Une employée Renault travaille sur la nouvelle Alpine A110 à Dieppe, le 14 décembre 2017. REUTERS/Charles Platiau

L'alliance Renault-Nissan-Mitsubishi a annoncé mercredi la création d'un fonds de capital-risque qui prévoit d'investir jusqu'à un milliard de dollars (838 millions d'euros) sur cinq ans.

Il s'agit de la dernière illustration en date de la volonté des constructeurs automobiles de se doter de fonds liés à l'innovation alors que l'automobile est devenue le nouveau terrain de jeu de la tech.

Dans un communiqué, les trois groupes estiment que ce fonds sera la plus important du genre dans le secteur automobile jusqu'à 2022.

Le fonds prévoit d'investir 200 millions d'euros au cours de sa première année d'existence, notamment en prenant des participations dans des startups avancées, notamment dans les segments des voitures électriques, les systèmes de conduite autonome et les taxis robotisés.

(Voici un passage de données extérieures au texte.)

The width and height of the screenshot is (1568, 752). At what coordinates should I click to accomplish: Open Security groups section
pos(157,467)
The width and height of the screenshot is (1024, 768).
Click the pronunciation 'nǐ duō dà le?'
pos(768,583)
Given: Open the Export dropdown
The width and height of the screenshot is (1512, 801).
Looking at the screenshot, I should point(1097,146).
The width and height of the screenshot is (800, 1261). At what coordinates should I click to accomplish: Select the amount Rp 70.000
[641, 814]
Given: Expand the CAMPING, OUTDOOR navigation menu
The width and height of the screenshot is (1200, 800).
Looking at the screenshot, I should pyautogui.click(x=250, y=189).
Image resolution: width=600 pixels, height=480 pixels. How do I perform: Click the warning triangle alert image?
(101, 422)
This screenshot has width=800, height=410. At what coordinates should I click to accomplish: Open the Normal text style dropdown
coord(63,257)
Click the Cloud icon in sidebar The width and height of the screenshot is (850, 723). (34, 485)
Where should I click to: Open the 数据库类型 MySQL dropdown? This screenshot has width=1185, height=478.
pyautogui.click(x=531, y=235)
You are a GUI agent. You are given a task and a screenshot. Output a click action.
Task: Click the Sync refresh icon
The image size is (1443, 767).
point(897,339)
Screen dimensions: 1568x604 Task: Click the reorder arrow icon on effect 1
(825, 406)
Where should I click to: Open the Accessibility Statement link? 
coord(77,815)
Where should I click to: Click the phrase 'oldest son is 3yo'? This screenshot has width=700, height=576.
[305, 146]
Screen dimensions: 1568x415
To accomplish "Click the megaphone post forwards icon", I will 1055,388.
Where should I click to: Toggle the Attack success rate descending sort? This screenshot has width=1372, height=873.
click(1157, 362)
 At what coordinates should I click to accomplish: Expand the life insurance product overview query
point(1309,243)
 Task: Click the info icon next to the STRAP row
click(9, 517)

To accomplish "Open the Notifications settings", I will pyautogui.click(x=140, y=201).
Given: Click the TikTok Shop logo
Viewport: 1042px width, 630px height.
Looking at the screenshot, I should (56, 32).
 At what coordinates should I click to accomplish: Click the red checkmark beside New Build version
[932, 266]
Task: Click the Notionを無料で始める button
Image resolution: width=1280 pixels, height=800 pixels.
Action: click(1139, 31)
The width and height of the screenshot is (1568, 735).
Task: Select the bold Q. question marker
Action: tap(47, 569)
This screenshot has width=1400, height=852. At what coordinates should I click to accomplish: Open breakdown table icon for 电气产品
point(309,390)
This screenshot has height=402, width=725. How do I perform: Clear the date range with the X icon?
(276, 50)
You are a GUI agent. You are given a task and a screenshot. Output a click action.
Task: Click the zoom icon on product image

Pour Renault-Nissan-Mitsubishi c'est une faon de s'adapter et de se préparer aux changements rapides des habitudes de consommation qui façonnent une nouvelle industrie automobile.

Ce modèle traditionnel, qui reposait sur la détention privée de véhicules, est désormais menacée par les nouvelles habitudes de consommation et l'irruption de services de mobilité comme les véhicules en libre-service, les services de VTC de type Uber ou les plateformes de covoiturage et de location de véhicules entre particuliers.

A ces nouveaux défis, viennent s'ajouter ceux de la voiture électrique et de la voiture connectée.

Le fonds, officialisé par Carlos Ghosn, le patron de l'alliance, à l'occasion du salon des technologies CES de Las Vegas, sera financé à hauteur de 40% par Renault, de 40% par Nissan et de 20% par Mitsubishi.

L'investissement initial de 200 millions vient se rajouter au total de plus de 8,5 milliards d'euros que les trois membres de l'alliance consacrent ensemble par an aux investissements dans le recherche et développement.

Il a ajouté prévoir pour l'alliance des investissements de plus de 50 milliards de dollars sur les six prochaines années, disant qu'elle allait lancer plus de 40 modèles avec des degrés variés, selon les pays, de conduite autonome.